» Assignment:
Look through the entries below and copy exactly the part that begins with the line containing "Task: Click the black textured bottle cap" and ends with the line containing "Viewport: 1342px width, 720px". Do not copy the pictures.
════════════════════
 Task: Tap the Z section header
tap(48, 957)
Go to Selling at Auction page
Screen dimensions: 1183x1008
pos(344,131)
════════════════════
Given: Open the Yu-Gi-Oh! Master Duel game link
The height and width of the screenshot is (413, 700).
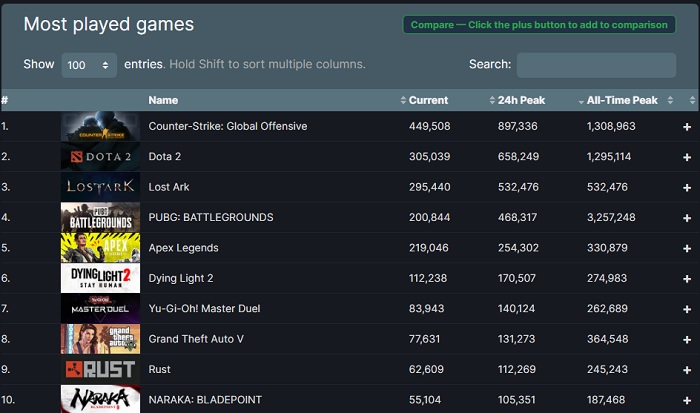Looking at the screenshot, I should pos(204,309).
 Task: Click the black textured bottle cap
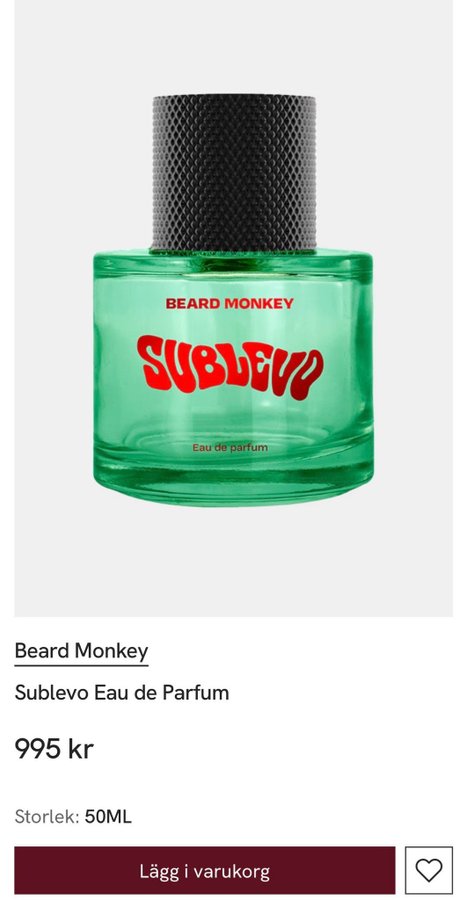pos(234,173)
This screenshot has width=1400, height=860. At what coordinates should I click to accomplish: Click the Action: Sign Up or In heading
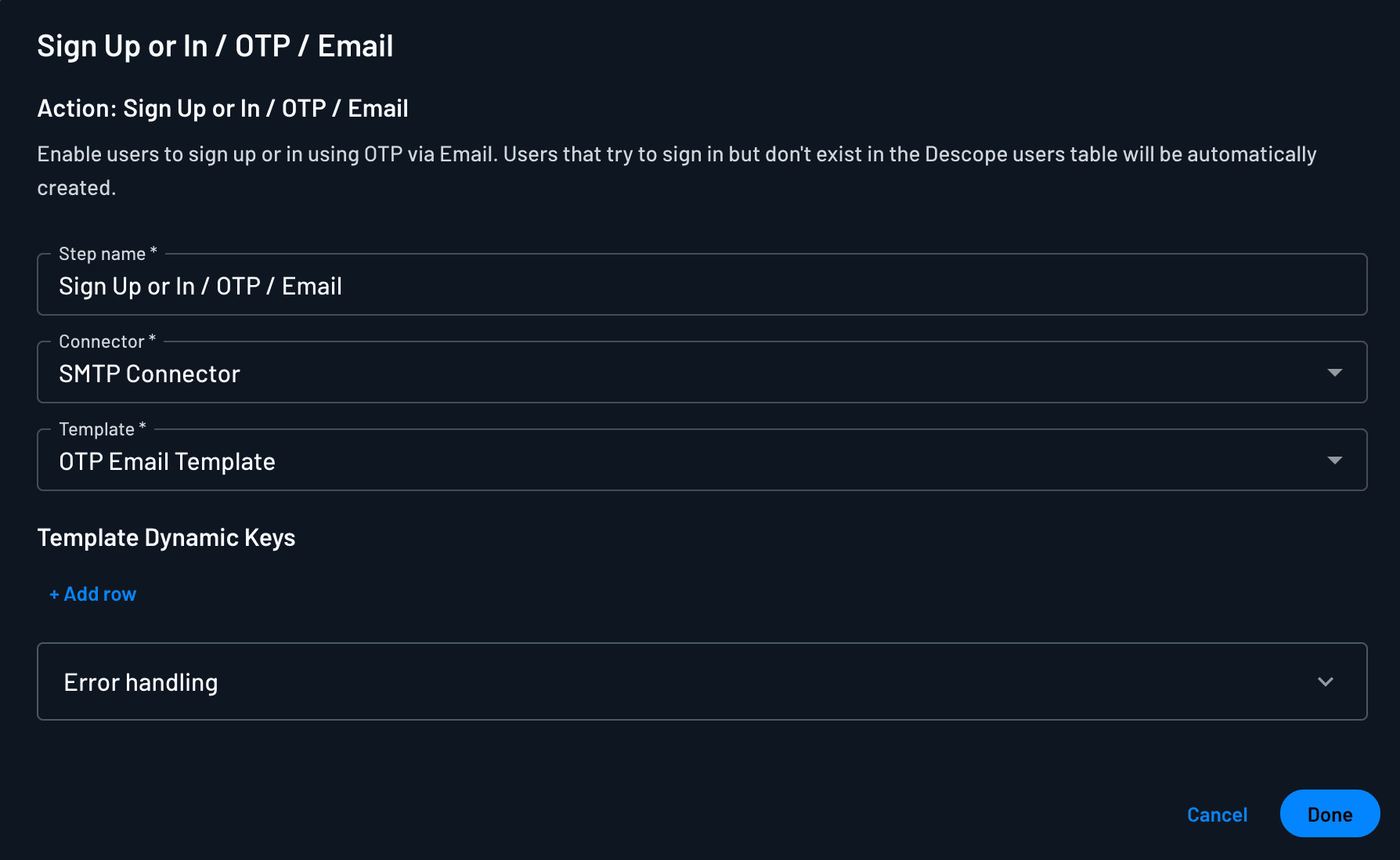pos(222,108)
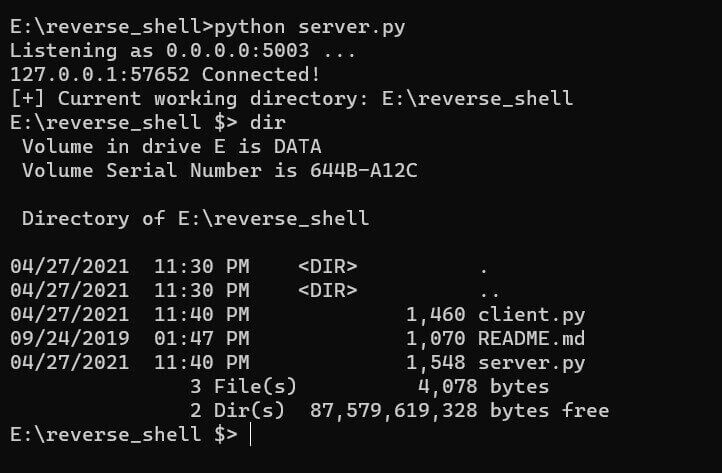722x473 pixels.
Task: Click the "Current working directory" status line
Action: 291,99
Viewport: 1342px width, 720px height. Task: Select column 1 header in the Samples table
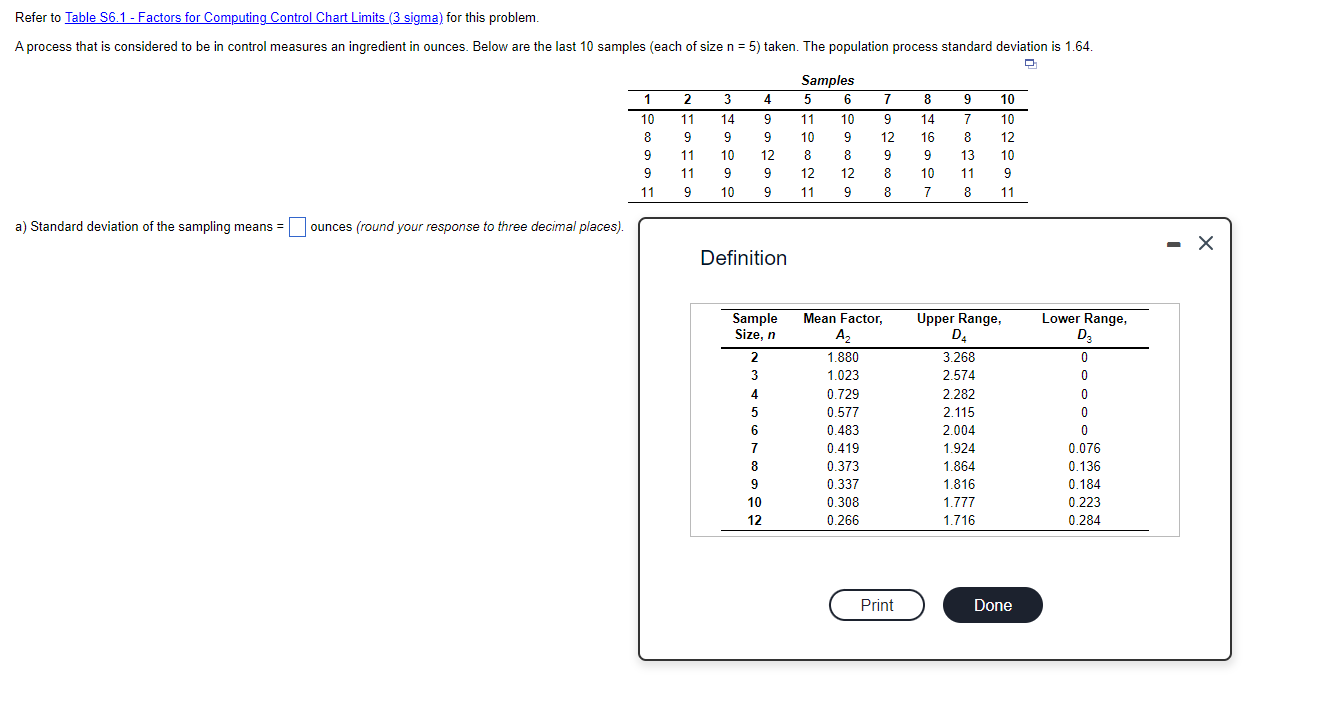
════════════════════
» Output of the exercise:
 Task: Click the black textured bottle cap
pos(234,173)
This screenshot has width=1400, height=860. At what coordinates should I click to accomplish: Click the Action: Sign Up or In heading
pos(222,108)
722x473 pixels.
Task: Click the "Current working directory" status line
Action: 291,99
Viewport: 1342px width, 720px height. Task: Select column 1 header in the Samples table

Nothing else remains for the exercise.